When I was 17 or 18 years old, I purchased an early edition (not the first, which was published in 1968, but a later edition published in 1971) of the Whole Earth Catalog, edited by Stewart Brand.
The magazine’s stated purpose was this:
We are as gods and might as well get good at it. So far, remotely done power and glory – as via government, big business, formal education, church – has succeeded to the point where gross defects obscure actual gains. In response to this dilemma and to these gains a realm of intimate, personal power is developing – power of the individual to conduct his own education, find his own inspiration, shape his own environment, and share his adventure with whoever is interested. Tools that aid this process are sought and promoted by the Whole Earth Catalog.
In other words, by the time we got to Woodstock, it was obvious that many of the promises that had been made to early Baby Boomers and their parents (who’d already lived through a second World War), coming out of the white bread 1950s, were nothing but baloney sandwiches. Corporations and governments were beyond corrupt; schools STILL seem reluctant to change a system that is more than a century old; and don’t get me started on the shifty people who manage to get themselves put in charge of collecting donations and are uniquely trusted to deposit them into the Religious Establishment’s proper accounts.
According to Wikipedia, curator extraordinaire Brand adopted a broad definition of the word ‘tools’ to include “books, maps, professional journals, courses, and classes. There were well-designed special-purpose utensils, including garden tools, carpenters’ and masons’ tools, welding equipment, chainsaws, fiberglass materials, tents, hiking shoes, and potters’ wheels. There were even early synthesizers and personal computers.”
Perhaps part of my interest in this diverse collection of resources was due to the job I’d had for a few years, working at a rental company. Still in my teens, I found myself explaining to a wide range of adult customers how all sorts of equipment was operated and maintained. Party goods, tables and chairs, hospital equipment, lawn and garden maintenance equipment (ever try to put a full-sized rototiller into the boot of a Volkswagen?), floor sanding and carpet cleaning machinery, drills, pumps, electric hammers – you name it, we rented it, and I was able to explain to you how to use it properly and return it in the same condition in which it left. As if.
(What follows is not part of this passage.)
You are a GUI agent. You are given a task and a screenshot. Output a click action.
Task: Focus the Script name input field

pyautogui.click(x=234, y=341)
Anyway, the Whole Earth Catalog was more than a book of resources. It was a way of looking at creating a life that was sustainable and useful. A life where one’s skills and talents might support the greater good and somehow be fully appreciated. Brand’s editorial style effused a holistic approach to the ecology, alternative education, DIY cultures, and self-sufficiency. Long before Google and when even the local public library might be lacking in these types of alternative publications, the WEC offered easy access to achieving this utopian lifestyle.
One of the most influential people I encountered via the WEC is R. Buckminster Fuller. It didn’t take very long for me to become a fan of his geodesic domes and “Spaceship Earth” philosophies. I could only try to imagine the arc of his life and experience in my hometown of Chicago 40 years earlier when, at age 32, Fuller lost his job as president of a building company, began to drank heavily to mask depression, and contemplated drowning in Lake Michigan so that his family might benefit from a life insurance payment.
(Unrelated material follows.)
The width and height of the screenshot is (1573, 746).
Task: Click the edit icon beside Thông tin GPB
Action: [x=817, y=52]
Seems like used copies of those original WEC issues are selling for many times their original price (issues published before 1980 varied in cost from $1 to $6). Remember, though, Brand was asking people the PAY for a CATALOG at a time when the dynamic was for retailers to give catalogs away in expectation of future sales. Another bit of foreshadowing sea change in the culture.
But if you see one in a yard sale this summer, pick it up and look it over.